▸ Stored data:
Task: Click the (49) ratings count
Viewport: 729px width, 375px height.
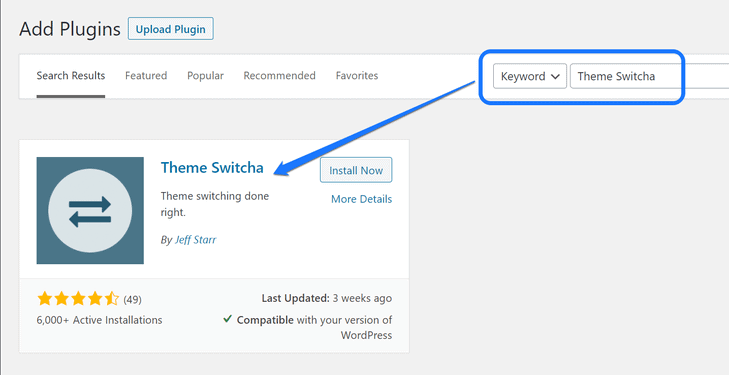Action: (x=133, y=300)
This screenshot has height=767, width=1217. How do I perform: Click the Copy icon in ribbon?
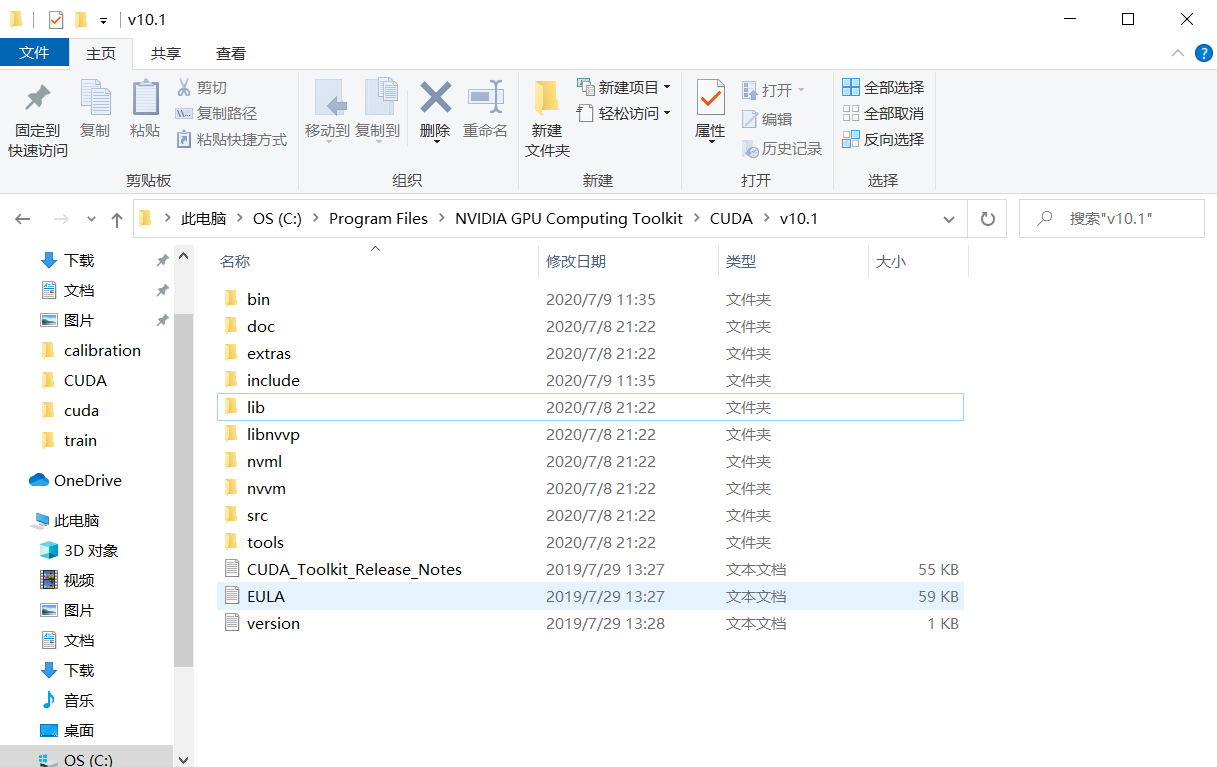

==

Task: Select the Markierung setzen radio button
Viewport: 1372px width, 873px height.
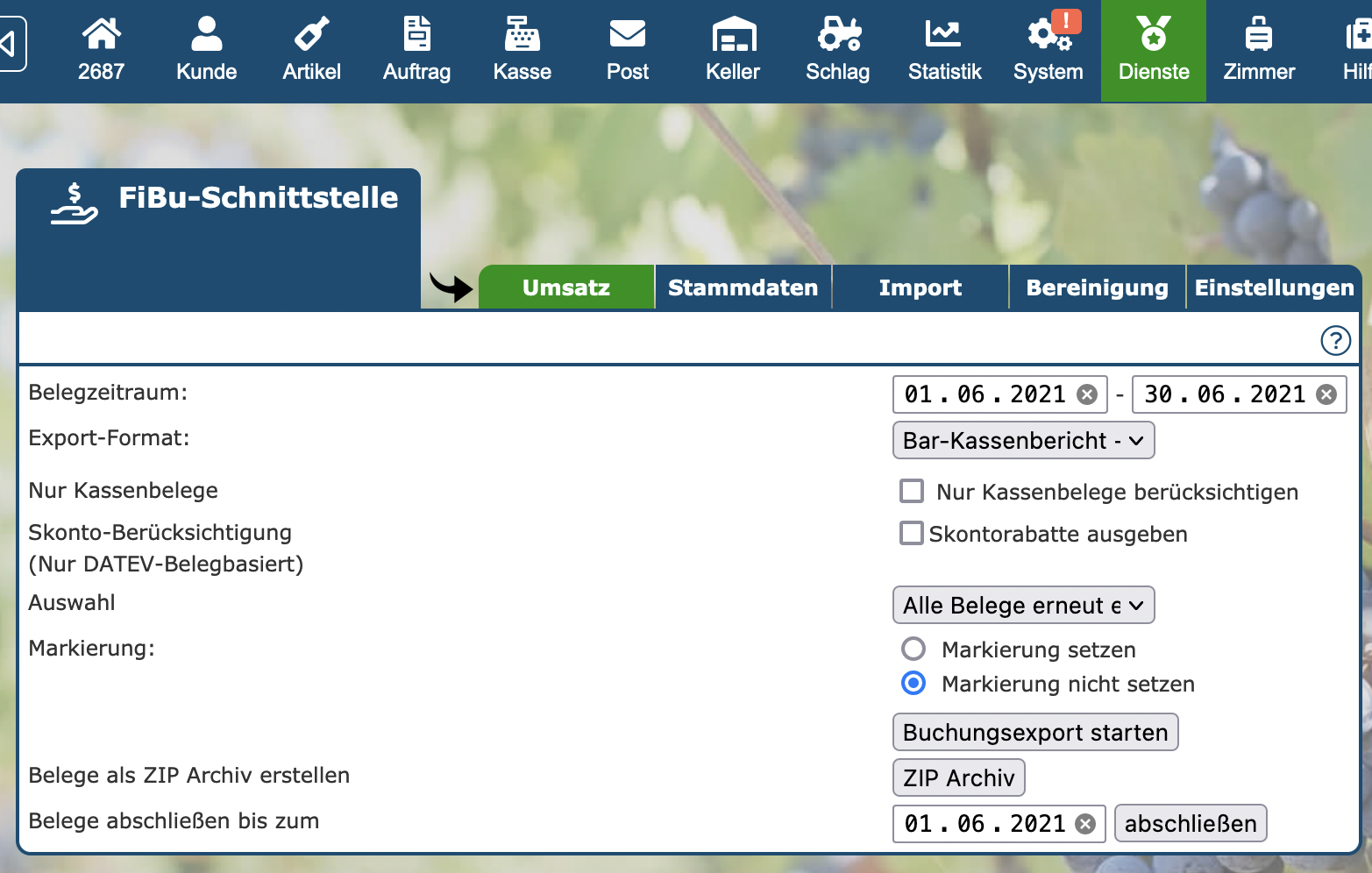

▸ Assignment: Print exactly the lines above from the one with "Task: Select the" to the one with "Viewport: 1372px width, 873px height.", including both.

▸ Answer to this exercise:
Task: Select the Markierung setzen radio button
Viewport: 1372px width, 873px height.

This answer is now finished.